Texwipe STX7114 Mini AlphaMop™ Polyester Mop Covers — Sterile Replacement Covers (Formerly TX3264)
STX7114 is a sterile, pre-sterilized double-knit polyester replacement cover set (with matching pads) designed for the Mini AlphaMop™ / Isolator Cleaning Tool™ system used in isolators, glove boxes, biosafety cabinets, laminar flow hoods, and other small or hard-to-reach critical surfaces. Covers are gamma irradiated to a Sterility Assurance Level (SAL) of 10-6 in accordance with ANSI/AAMI/ISO 11137 to support aseptic cleaning protocols and lot-specific documentation control.
For over 35 years, SOS and Texwipe have been close partners, and SOSCleanroom is the authorized Master Distributor of ITW Texwipe for the United States market. That relationship matters in critical environments: it supports continuity of supply, stable product lineage, and fast access to the manufacturer documentation your QA/QC team expects.
Published configuration (STX7114)
- System compatibility: Replacement covers for Mini AlphaMop™ / Isolator Cleaning Tool™ kits, including TX7101 and TX7104 assemblies
- Sterile/Non-sterile: Sterile
- Cover material: Cleanroom-laundered, knitted 100% polyester (double-knit polyester cover construction)

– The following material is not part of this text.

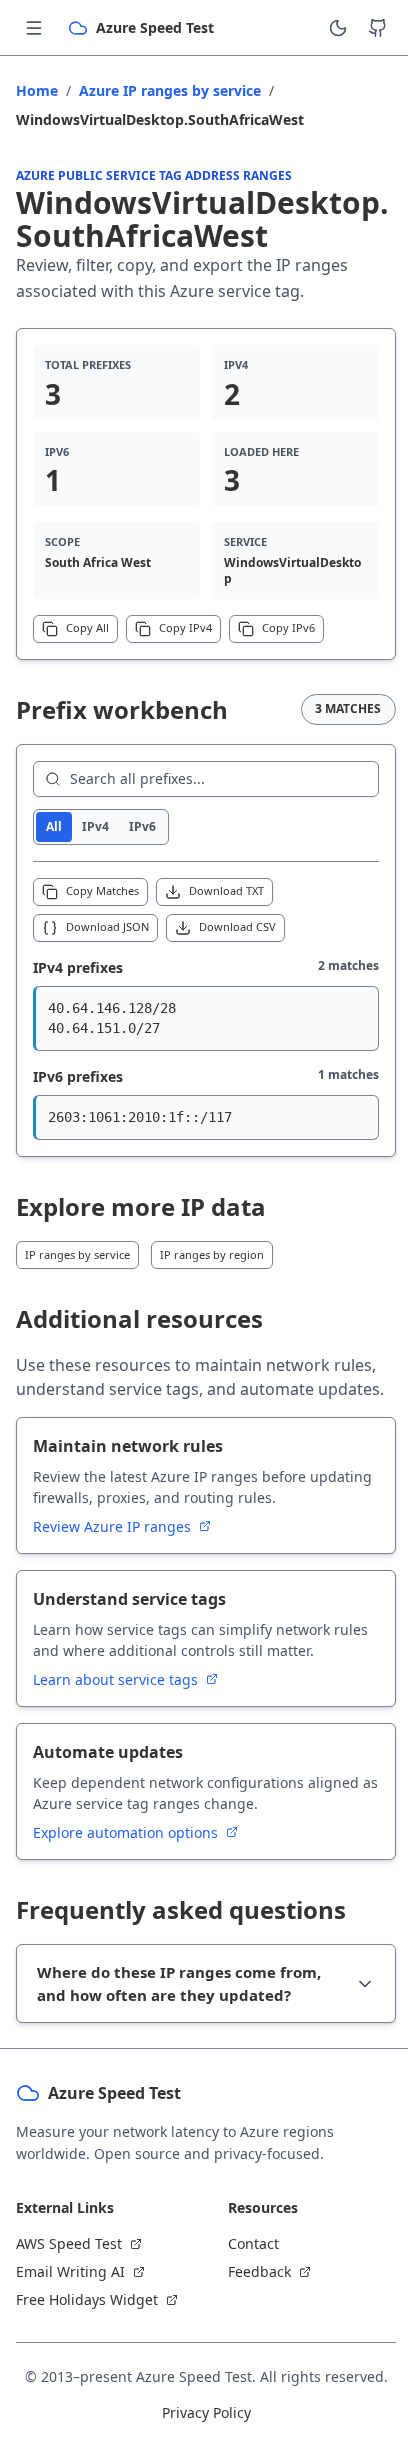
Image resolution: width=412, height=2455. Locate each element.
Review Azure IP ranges (114, 1526)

- Pad material: Polyester pad included to help the cover conform to surfaces for consistent cleaning
- Packaging per inner bag: 5 covers and 1 pad per bag
- Packaging per case: 25 bags per case (total 125 covers and 25 pads per case)
- Lot/expiry labeling: Easy-to-read lot code and expiration date on each bag
- Certificates: Lot-specific Certificates of Compliance and irradiation documentation provided for traceability
- Cleanroom environment (as published): ISO Class 3–7; EU Grade A–D (programs may also reference ISO Class 3–5 in legacy documentation)
- Shelf life (as published): Sterile — 3 years from date of manufacture
Low fiber release — and the reality check
These covers are engineered for very low releasable fibers and low particle generation for critical cleaning. Even so, no textile cleaning component is truly “zero-shedding.” Treat mop covers like a contamination-controlled component: control how they are introduced, how long they are exposed, and when they are changed out.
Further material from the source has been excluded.